The required output is all lines below that contain the word "computer".

======== STUDY MATERIAL ========

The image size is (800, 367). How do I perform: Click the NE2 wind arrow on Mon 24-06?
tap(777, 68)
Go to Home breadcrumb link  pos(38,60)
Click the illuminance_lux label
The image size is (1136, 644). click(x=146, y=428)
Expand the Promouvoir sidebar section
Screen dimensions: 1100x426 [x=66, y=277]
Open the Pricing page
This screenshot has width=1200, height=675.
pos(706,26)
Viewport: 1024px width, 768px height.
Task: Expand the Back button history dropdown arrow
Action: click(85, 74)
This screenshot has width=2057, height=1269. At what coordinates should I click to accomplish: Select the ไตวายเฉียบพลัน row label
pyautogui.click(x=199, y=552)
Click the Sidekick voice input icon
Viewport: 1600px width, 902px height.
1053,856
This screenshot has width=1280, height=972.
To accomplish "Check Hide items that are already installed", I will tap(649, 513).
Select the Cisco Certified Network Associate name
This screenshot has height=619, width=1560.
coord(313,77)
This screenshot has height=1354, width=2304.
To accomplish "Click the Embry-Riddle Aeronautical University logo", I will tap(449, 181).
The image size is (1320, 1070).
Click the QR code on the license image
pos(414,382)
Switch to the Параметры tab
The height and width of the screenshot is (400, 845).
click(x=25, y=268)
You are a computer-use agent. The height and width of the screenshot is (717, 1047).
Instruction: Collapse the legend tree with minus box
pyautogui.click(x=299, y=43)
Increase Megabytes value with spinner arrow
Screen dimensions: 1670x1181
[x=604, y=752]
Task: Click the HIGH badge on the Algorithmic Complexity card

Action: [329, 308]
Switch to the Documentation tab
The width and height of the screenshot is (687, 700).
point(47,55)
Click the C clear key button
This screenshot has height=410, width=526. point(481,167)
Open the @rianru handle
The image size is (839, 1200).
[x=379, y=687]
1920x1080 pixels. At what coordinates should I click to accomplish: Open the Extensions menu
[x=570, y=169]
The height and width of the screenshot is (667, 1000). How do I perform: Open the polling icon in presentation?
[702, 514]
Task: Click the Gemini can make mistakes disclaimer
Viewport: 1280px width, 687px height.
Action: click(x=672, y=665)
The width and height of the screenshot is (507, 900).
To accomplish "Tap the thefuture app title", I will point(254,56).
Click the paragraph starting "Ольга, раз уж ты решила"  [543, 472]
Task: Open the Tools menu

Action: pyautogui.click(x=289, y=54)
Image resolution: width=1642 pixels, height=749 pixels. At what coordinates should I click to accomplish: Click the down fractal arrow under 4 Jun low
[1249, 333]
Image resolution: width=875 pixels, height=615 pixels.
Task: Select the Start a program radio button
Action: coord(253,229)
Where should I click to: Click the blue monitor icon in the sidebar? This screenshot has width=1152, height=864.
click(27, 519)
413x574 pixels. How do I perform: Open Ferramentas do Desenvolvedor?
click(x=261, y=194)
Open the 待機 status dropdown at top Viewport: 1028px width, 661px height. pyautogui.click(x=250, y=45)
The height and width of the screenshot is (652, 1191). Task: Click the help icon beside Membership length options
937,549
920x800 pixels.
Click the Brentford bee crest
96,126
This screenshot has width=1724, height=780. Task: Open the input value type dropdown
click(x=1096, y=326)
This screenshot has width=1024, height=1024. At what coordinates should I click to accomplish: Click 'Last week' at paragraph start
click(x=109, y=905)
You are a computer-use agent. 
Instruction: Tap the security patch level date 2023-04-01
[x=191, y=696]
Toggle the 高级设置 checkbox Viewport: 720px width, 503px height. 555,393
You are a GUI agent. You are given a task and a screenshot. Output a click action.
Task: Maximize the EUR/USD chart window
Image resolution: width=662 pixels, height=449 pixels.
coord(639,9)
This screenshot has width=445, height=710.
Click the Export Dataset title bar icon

========

### RESULT OF THIS TASK:
You are a computer-use agent. The height and width of the screenshot is (717, 1047).
You are a computer-use agent. 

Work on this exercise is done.